**Task details**
Please copy, exactly as they appear below, the lines from the one containing "AMA Orders Aboboyaa" through the one containing "Know How To".

(Recorded data)
○ ○ ○ ○ ○ ○ ○

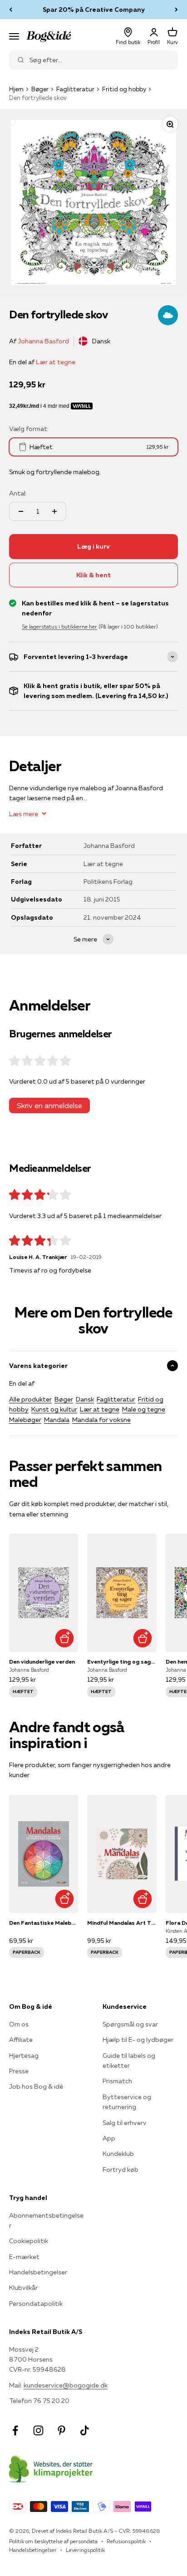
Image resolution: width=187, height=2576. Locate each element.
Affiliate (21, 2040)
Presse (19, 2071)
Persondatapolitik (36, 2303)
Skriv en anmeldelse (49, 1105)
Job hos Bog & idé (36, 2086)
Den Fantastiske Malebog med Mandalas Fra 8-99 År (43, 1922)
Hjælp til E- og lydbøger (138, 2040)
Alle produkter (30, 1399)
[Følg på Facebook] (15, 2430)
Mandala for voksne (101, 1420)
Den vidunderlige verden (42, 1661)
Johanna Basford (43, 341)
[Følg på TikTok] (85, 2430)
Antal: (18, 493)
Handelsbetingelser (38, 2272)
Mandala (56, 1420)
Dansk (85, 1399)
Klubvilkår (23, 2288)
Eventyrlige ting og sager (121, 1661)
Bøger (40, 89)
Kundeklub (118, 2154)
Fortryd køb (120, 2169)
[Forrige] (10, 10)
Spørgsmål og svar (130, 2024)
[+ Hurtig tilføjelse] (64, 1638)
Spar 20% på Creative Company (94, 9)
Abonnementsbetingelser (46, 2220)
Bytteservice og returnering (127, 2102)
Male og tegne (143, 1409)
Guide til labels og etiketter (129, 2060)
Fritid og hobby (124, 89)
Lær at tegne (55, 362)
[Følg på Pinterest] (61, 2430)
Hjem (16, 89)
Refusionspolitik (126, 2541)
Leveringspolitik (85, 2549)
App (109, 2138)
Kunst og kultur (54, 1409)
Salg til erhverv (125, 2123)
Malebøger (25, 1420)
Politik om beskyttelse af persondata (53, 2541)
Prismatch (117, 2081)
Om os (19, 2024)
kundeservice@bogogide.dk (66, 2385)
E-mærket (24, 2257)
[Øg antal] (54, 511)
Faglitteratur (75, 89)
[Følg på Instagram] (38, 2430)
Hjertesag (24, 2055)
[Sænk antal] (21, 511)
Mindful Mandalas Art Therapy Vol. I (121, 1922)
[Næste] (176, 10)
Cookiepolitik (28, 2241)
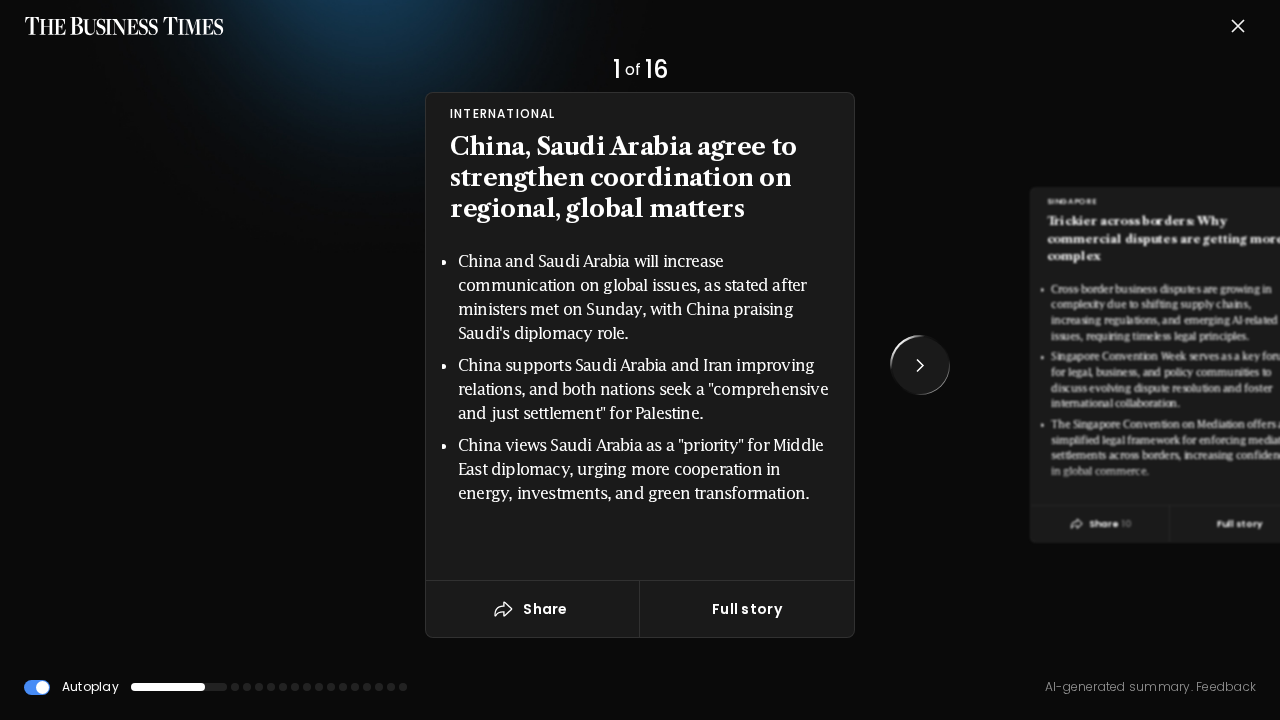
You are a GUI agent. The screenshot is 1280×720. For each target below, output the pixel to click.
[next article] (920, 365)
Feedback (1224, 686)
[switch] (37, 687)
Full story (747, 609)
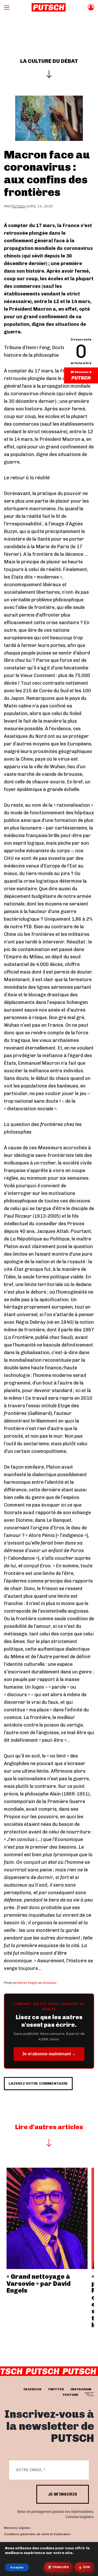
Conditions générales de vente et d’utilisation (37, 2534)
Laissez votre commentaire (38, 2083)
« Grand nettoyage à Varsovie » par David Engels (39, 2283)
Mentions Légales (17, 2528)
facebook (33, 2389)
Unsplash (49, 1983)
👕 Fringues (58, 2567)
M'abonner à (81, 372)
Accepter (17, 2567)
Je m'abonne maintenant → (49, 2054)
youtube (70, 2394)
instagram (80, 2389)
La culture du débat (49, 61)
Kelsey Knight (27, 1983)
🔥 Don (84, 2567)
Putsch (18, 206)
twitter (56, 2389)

○ ○ ○ ○ ○ ○ ○

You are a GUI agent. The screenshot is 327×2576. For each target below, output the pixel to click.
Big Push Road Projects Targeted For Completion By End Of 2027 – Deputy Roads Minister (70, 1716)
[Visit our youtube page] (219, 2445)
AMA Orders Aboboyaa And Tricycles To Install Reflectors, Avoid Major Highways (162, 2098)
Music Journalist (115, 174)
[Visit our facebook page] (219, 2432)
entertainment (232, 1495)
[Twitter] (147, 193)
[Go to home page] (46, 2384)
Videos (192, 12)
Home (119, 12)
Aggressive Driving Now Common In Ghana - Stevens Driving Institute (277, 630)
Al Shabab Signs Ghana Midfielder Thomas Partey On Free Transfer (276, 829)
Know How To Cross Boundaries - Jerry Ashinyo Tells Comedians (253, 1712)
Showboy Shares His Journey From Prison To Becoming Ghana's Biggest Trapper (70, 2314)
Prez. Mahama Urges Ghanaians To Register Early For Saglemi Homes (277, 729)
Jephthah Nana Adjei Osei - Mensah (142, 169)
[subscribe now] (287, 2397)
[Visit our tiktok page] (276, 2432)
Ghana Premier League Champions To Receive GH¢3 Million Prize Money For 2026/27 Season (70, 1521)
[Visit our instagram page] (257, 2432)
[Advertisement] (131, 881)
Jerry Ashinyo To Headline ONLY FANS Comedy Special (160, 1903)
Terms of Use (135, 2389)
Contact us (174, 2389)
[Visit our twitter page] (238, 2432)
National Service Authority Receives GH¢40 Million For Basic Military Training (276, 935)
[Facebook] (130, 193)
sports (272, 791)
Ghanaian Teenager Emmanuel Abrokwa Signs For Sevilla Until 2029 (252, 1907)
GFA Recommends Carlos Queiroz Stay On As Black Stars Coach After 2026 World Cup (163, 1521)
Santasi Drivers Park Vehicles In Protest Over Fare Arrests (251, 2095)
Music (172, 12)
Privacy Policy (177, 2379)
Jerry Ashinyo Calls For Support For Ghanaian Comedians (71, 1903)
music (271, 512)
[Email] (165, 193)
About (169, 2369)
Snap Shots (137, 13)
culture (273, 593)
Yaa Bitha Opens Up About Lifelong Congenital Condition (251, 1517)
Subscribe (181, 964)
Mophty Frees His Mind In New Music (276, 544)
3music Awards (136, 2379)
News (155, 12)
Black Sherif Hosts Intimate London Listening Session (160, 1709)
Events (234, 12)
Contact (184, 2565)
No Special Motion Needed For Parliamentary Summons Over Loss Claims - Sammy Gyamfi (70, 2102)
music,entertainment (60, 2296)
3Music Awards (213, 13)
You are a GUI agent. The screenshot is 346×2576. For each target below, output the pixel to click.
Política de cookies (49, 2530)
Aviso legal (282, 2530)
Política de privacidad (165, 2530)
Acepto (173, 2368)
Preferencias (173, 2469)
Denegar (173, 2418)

○ ○ ○ ○ ○ ○ ○

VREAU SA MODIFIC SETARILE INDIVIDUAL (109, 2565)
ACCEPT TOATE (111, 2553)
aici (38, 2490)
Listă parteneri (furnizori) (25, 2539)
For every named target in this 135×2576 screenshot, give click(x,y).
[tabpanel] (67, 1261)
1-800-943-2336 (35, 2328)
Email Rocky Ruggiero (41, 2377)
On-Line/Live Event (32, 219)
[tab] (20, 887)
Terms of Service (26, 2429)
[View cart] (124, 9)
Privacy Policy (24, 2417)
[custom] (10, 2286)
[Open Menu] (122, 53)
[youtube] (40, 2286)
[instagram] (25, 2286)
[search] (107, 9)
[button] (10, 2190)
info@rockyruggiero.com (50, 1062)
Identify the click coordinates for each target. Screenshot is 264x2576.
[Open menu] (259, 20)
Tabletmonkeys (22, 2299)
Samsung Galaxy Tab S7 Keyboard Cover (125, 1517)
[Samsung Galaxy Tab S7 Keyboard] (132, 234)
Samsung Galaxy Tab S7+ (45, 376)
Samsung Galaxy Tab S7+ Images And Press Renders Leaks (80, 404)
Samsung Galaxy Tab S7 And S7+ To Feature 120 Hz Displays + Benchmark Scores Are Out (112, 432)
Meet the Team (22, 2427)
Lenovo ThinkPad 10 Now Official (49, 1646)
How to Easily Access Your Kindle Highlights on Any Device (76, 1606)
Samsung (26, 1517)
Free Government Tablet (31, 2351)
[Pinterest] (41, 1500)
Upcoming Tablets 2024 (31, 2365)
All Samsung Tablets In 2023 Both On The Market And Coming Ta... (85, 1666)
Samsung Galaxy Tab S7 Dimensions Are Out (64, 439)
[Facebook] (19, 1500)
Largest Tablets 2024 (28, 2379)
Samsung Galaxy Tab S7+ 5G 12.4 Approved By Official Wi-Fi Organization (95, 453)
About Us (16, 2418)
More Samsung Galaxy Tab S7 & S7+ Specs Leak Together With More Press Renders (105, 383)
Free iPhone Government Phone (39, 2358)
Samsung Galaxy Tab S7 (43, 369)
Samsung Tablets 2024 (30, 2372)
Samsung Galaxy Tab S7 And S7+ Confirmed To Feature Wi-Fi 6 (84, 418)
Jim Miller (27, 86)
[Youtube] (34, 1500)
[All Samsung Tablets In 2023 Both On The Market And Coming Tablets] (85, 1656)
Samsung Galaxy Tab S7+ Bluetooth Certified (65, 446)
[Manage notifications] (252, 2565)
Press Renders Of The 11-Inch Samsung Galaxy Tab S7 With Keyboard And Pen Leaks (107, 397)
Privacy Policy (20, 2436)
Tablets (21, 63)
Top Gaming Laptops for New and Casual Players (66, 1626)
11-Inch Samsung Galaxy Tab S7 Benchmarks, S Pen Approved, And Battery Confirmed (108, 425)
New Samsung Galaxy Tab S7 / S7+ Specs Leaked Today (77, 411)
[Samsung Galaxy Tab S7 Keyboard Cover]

○ ○ ○ ○ ○ ○ ○

**Response for this exercise**
AMA Orders Aboboyaa And Tricycles To Install Reflectors, Avoid Major Highways (162, 2098)
Music Journalist (115, 174)
[Visit our facebook page] (219, 2432)
entertainment (232, 1495)
[Twitter] (147, 193)
[Go to home page] (46, 2384)
Videos (192, 12)
Home (119, 12)
Aggressive Driving Now Common In Ghana - Stevens Driving Institute (277, 630)
Al Shabab Signs Ghana Midfielder Thomas Partey On Free Transfer (276, 829)
Know How To Cross Boundaries - Jerry Ashinyo Tells Comedians (253, 1712)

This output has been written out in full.